=== Ausgewählter Text ===

Wenn man keinen Teich hat, dessen Wassertemperatur das ganze Jahr unter 20°C bleibt, sollte man es vergessen. Bei der Bachforelle sowieso, und auch bei der Regenbogenforelle wird es kritisch. Wenn der Teich nach Süden hin von Bäumen beschattet wird, ist das schon ein Vorteil. Ob diese Temperaturgrenze gehalten werden kann, hängt aber auch von der Zuflussmenge an heißen Tagen ab. Ein Springbrunnen kann zusätzliche Kühle schaffen. Wenn kein Mastfutter zugefüttert werden soll, dann wird es kritisch, denn Insektennahrung, über die natürlich am Teich vorkommende hinaus, ist in den Mengen nicht beschaffbar. Ich würde 1cbm Wasser pro Forelle für eine Mindestforderung halten, wobei nicht so sehr große Tiefe sondern größtmögliche Fläche für Anflugnahrung wichtig ist. Man weiß, dass Forellen bis zu 500 meist sehr kleine Insekten pro Tag erbeuten. 

MfG.
Wolfgang


----------



## canis (29. Jan. 2011)

*AW: Forellen einsetzen*

Für Gartenteiche sind Forellen ohnehin denkbar ungeeignet. Die Gründe wichtigsten Gründe wurden teilweise schon dargelegt: anspruchsvoll gegenüber der Wasserqualität, hohe Temperaturen sind schlecht, sie sind sehr aktive und lebendige Schwimmer und brauchen viel Platz, sehr schnelles Wachstum, sie sind grosse Räuber (nix mit Amphibien oder Kleinfischen im Teich), usw.

===

**Aufgabenstellung**
A. Welche Wassermenge pro Forelle nennt der Text über Forellen im Gartenteich als Mindestforderung?
B. Schreiben Sie den Text über Forellen im Gartenteich im Anschluss an seinen letzten Satz weiter.
Die Daten spielen hierfür keine Rolle.

=== Datenteil ===

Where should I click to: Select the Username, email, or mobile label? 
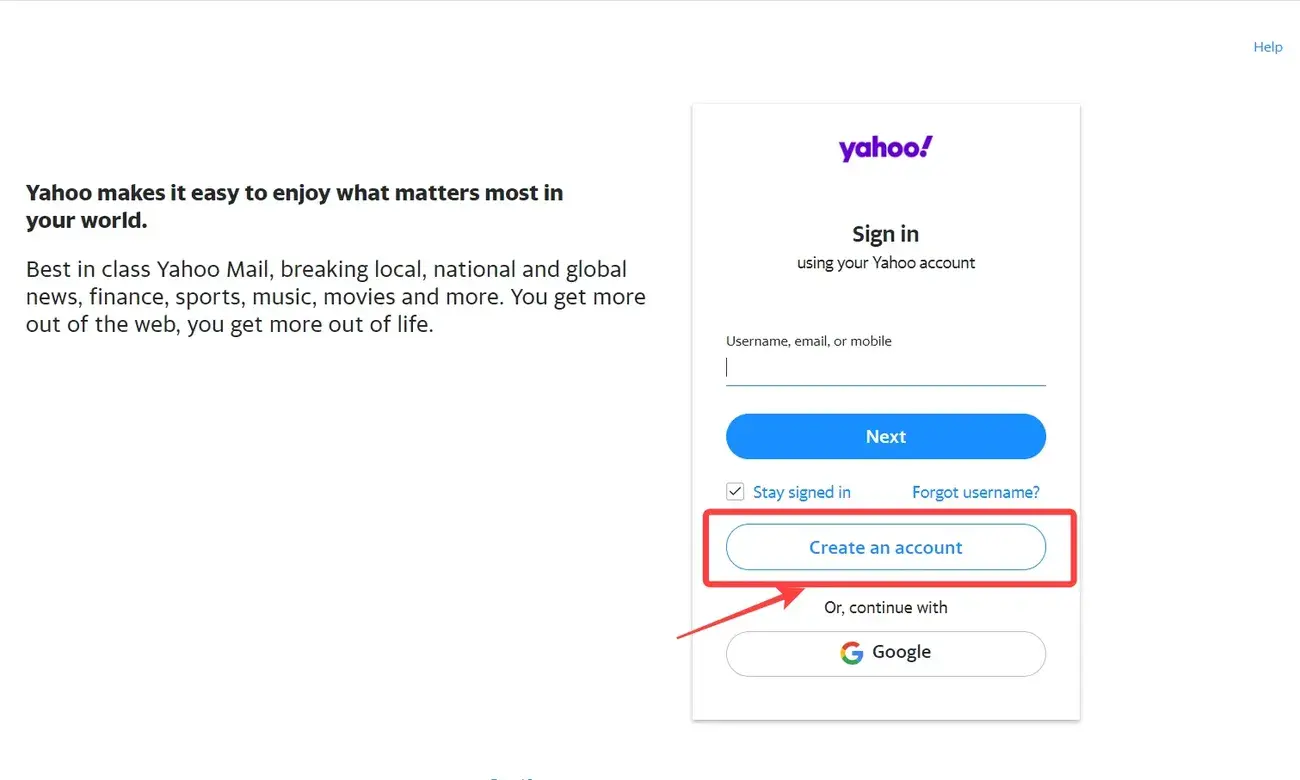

===

**Lösungen**
A. 1 cbm Wasser pro Forelle.

B.
Forellen sollten daher nur im Artteich gehalten werden von Leuten, die das wirklich wollen und sich bewusst sind, worauf es ankommt - und die eben den entsprechenden Teich bieten können.


----------



## 19michl90 (6. Aug. 2011)

*AW: Forellen einsetzen*

hallo ich bin neu hier und weiß gerade nicht wo man hier einen beitrag erstellen kann??
dass war die erste frage und die zweite frage wäre:
was mach ich mit den eiern wenn meine forellen ablaichen???


----------



## muschtang (6. Aug. 2011)

*AW: Forellen einsetzen*

Die Regenbogenforellen laichen mit großer sicherheit nicht im Gartenteich ab!

Wenn du Nachwuchs willst, musst du auf Bachforellen Umstellen!

Zum erstellen eines Beitrages: Oben auf FORUM klicken, dann deinen Themenbereich wählen also bsp. bei dir "Fische (allgemein)", danach über der Überschrift "Forum: Fische (allgemein) " auf Neues Thema klicken!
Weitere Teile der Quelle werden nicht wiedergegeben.